On Thursday evening at The Wild Detectives, Thomas Pletzinger and I will have a good long talk about Dirk Nowitzki. It’s been a long time coming.
For the German writer, it comes after spending seven years with the Dallas Mavericks icon, riding with him in vans to commercial shoots in Slovenia and watching him sweat his way into shape for yet another season in some random German gym. Sitting in the dugout with Nowitzki at his annual charity baseball game and talking to the future Hall of Famer through the inch-thick glass of a hyperbaric chamber. Seven years off and on at the elbow and somewhere near inside the mind of the best European basketball player ever.
The result is The Great Nowitzki: Basketball and the Meaning of Life, published in Germany in August 2019, a few months after Dirk announced his retirement from the NBA. It was translated into English and released in the United States by W.W. Norton in March, which is why Pletzinger will be in town this week.
The Great Nowitzki is not only the definitive biography of the basketball legend, but it also serves as a mini biography of his coach/mentor/friend Holger Geschwindner. During his seven years of reporting the book, Pletzinger naturally spent plenty of time with Geschwindner, since his life (and story) is inextricable from that of his famous protégé. The writer was able to go inside the duo’s famous training sessions and observe, and what he witnessed explains much about the game and Nowitzki’s approach to it. I learned a surprising amount, especially considering I’ve spent a large portion of the past two decades thinking about Dirk.
Most of those thoughts went into my own book, I See You Big German: What Dirk Nowitzki Means to Dallas (and Me), published by La Reunion/Deep Vellum last year. I See You Big German was never meant to the detailed biography that The Great Nowitzki is, but rather a complement to it. I say this even though I read it only after Pletzinger gave me an advance copy when I met him in January, when he came to Dallas for Dirk’s jersey retirement ceremony.
The truth is, I See You Big German exists in part because The Great Nowitzki does.
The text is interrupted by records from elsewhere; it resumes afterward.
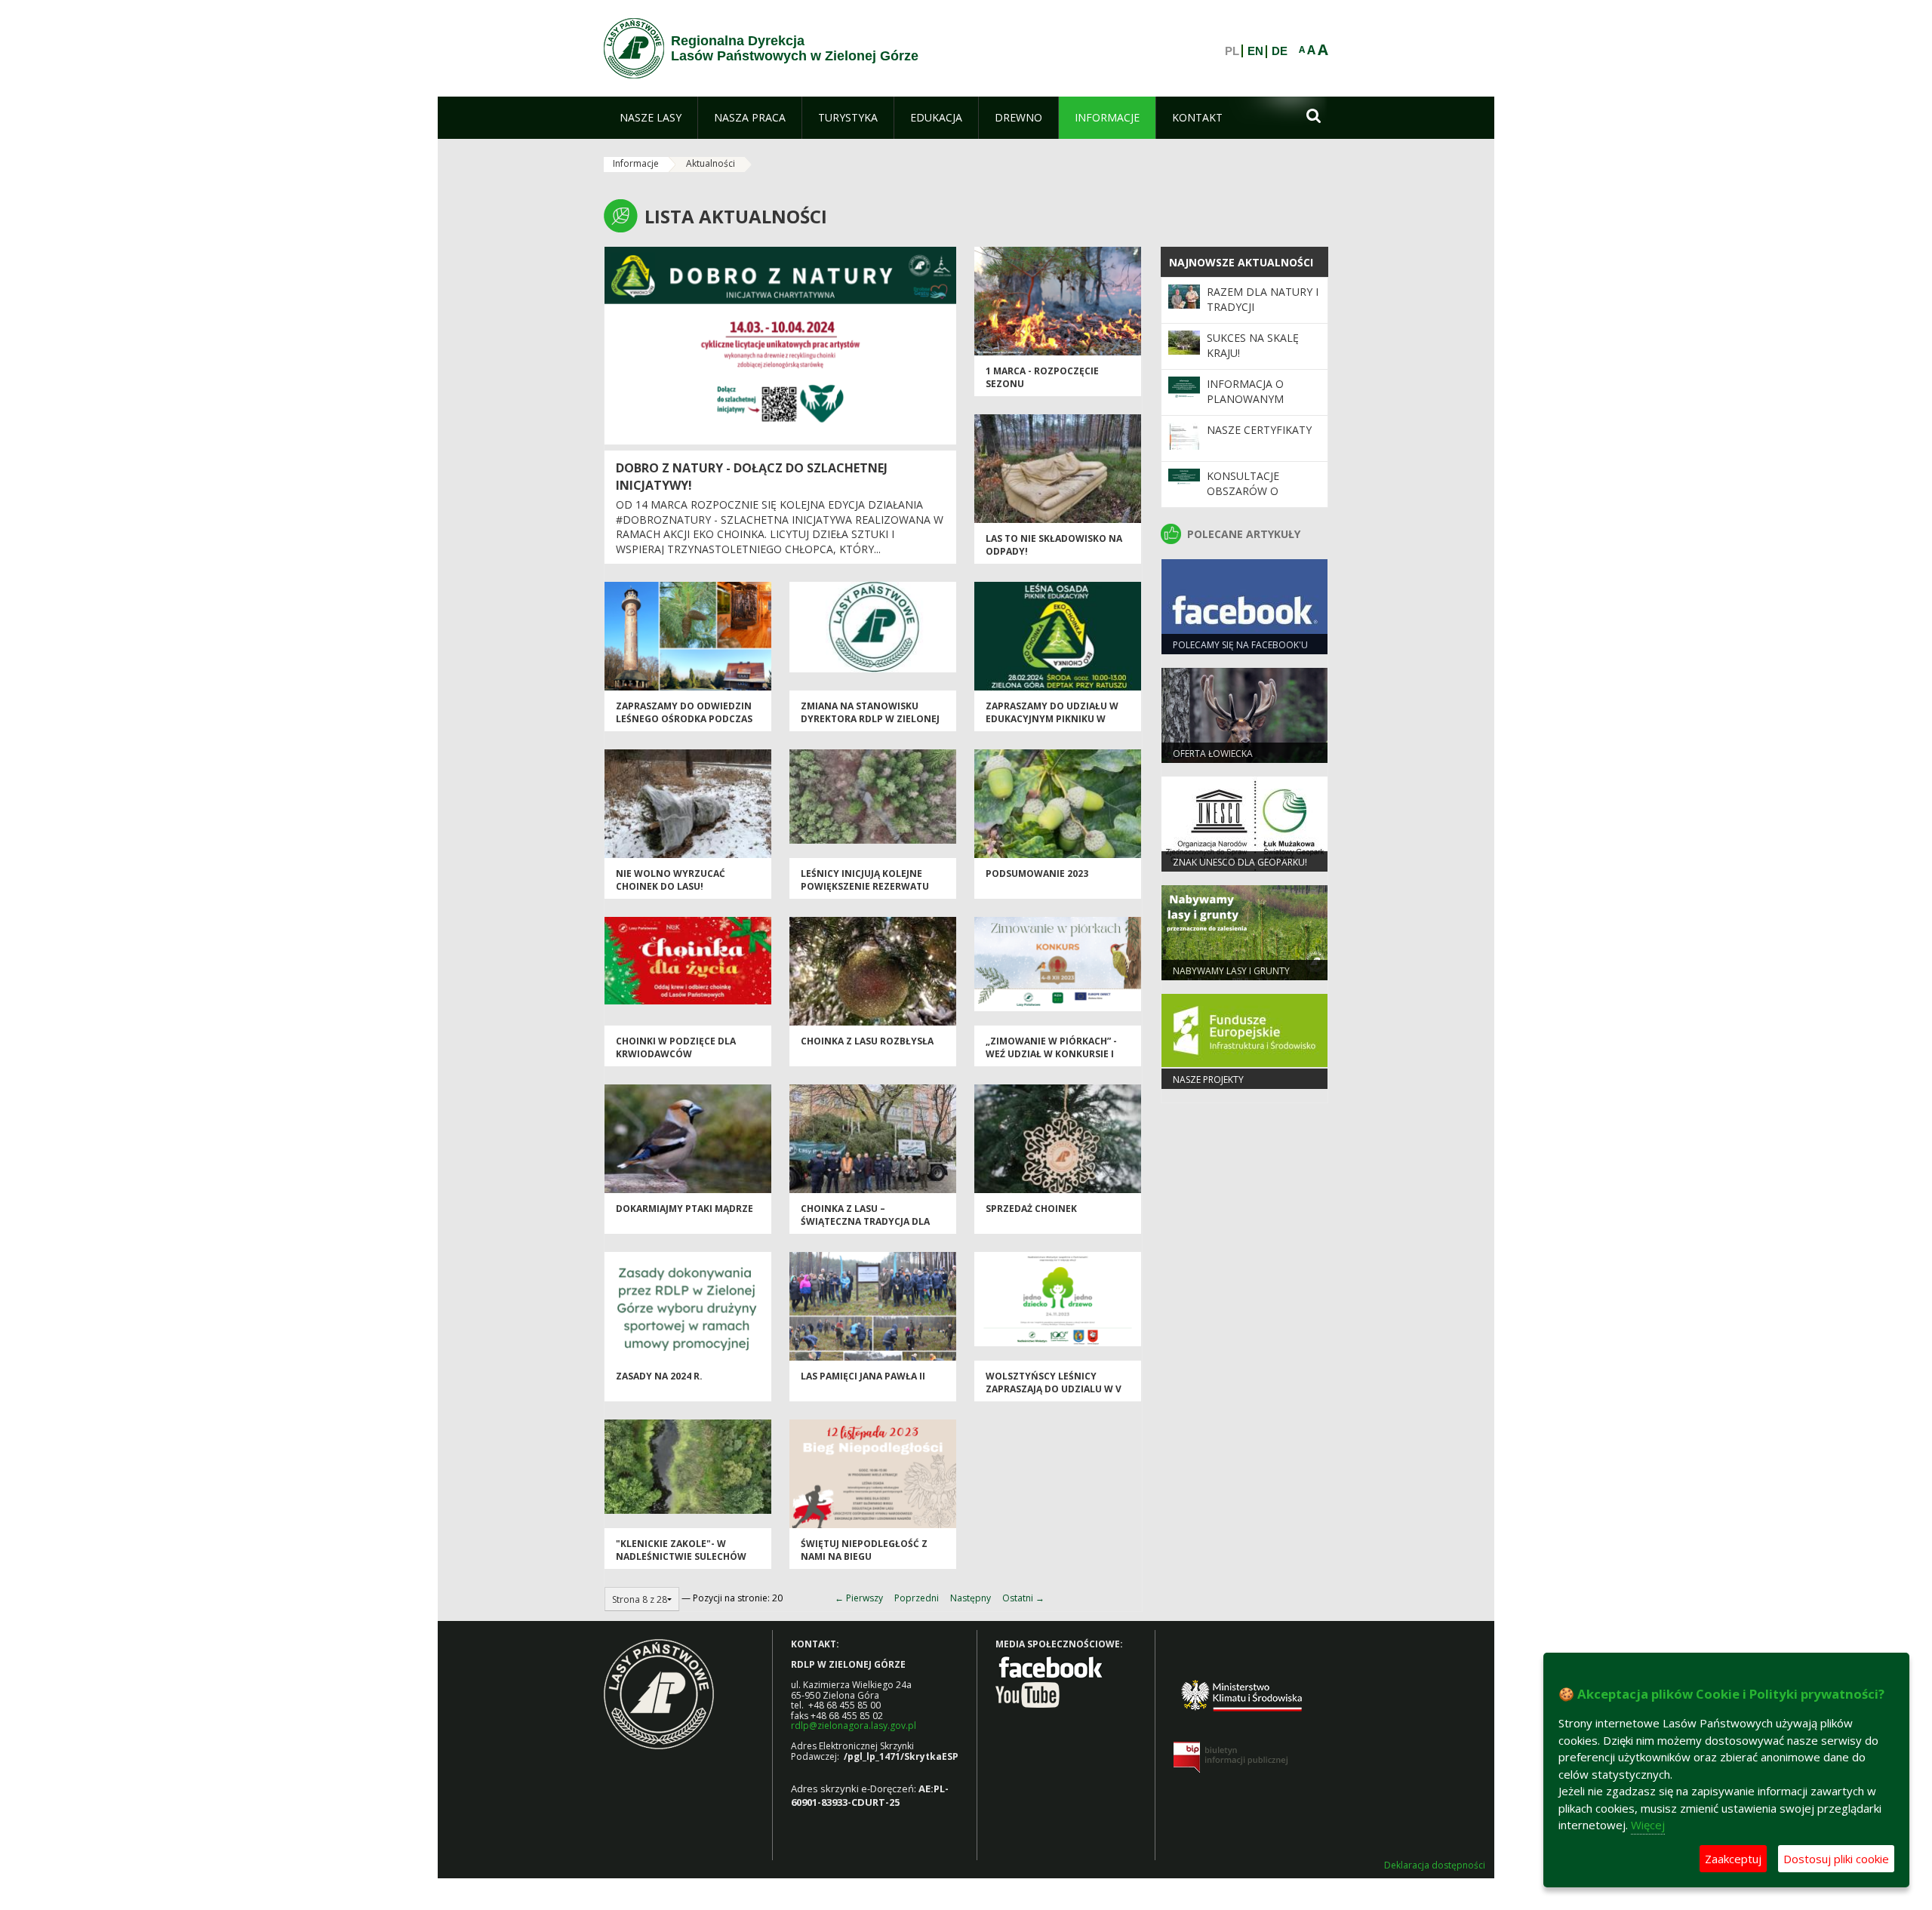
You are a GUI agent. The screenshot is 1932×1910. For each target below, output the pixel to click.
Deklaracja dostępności (1434, 1865)
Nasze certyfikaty (1259, 430)
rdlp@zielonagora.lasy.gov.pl (853, 1725)
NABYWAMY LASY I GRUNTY (1231, 970)
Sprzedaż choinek (1031, 1208)
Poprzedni (916, 1598)
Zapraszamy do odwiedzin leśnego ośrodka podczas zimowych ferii (684, 719)
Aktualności (710, 163)
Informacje (636, 163)
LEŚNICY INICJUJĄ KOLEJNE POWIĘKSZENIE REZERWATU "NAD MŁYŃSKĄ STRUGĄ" (865, 886)
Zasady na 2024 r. (659, 1376)
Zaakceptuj (1733, 1858)
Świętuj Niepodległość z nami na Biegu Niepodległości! (864, 1556)
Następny (970, 1598)
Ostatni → (1023, 1598)
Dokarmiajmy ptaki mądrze (684, 1208)
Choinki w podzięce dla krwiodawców (676, 1047)
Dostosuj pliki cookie (1836, 1858)
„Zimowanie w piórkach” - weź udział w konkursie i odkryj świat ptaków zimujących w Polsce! (1051, 1061)
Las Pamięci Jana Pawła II (863, 1376)
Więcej (1648, 1824)
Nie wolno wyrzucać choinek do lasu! (670, 880)
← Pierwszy (859, 1598)
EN (1255, 51)
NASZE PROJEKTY (1208, 1079)
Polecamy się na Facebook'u (1240, 644)
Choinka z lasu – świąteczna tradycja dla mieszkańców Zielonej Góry (873, 1221)
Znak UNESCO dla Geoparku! (1240, 862)
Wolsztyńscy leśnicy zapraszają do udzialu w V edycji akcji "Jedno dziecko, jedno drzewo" (1055, 1396)
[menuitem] (650, 118)
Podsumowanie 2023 (1037, 873)
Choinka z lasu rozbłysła (867, 1041)
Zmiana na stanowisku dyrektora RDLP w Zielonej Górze (870, 719)
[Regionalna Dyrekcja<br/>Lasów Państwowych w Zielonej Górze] (634, 48)
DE (1279, 51)
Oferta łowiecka (1213, 753)
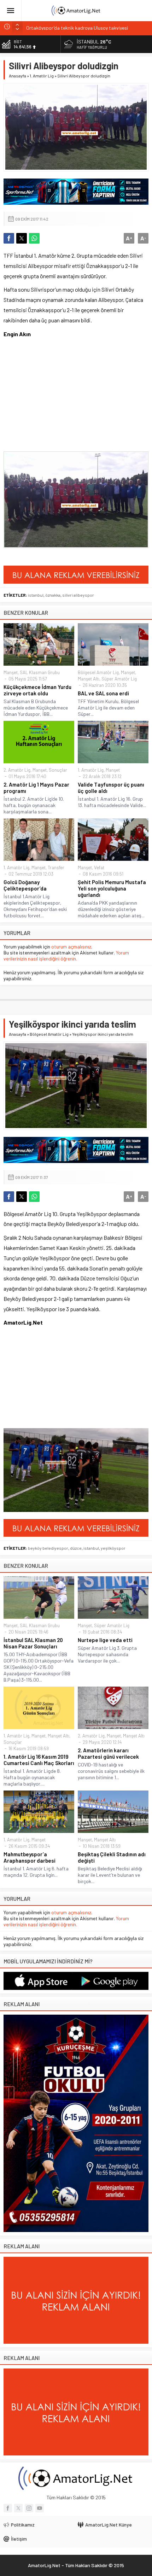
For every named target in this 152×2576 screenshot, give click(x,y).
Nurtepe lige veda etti (105, 1640)
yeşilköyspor (113, 1548)
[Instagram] (29, 2508)
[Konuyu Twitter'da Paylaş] (21, 238)
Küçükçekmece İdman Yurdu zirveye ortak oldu (37, 690)
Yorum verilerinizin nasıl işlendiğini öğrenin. (66, 956)
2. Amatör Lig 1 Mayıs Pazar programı (36, 787)
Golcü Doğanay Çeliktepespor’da (25, 885)
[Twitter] (18, 2508)
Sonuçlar (58, 770)
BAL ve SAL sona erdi (103, 693)
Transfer (56, 867)
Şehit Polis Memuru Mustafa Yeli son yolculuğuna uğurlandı (112, 888)
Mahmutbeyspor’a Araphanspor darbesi (29, 1857)
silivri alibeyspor (78, 594)
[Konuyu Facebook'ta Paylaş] (9, 238)
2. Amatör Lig (17, 770)
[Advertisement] (57, 404)
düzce (76, 1548)
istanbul (35, 594)
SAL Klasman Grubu (40, 672)
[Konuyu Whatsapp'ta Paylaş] (34, 238)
Deep Vellum publisher Will Evans knows Pletzinger (because Evans knows everyone) and wanted to get the rights for the U.S. translation of The Great Nowitzki for his publishing house.
He knew he wouldn’t be able to afford it, W.W. Norton picked up their exclusive option [edited because I misremembered this] but Evans still wanted a Dirk book for Deep Vellum, and that book had to have a different take, something a bit more personal. That, of course, led to I See You Big German, which I have described as “a memoir about Dirk Nowitzki,” since a not insignificant amount of the book is about me and my relationship with my now 18-year-old son.
When I met Pletzinger, he told me it was funny that, despite our wildly different approaches, we ended up going to some of the places in what we wrote—not just about Dirk, of course, but life in general. How we see things. That’s one of the topics I plan to discuss with Pletzinger at The Wild Detectives Thursday evening. It’s a ticketed event—admission gets you a copy of The Great Nowitzki—and I can promise you it’ll be worth your time and money. All I’ll say is we have a surprise or two in store.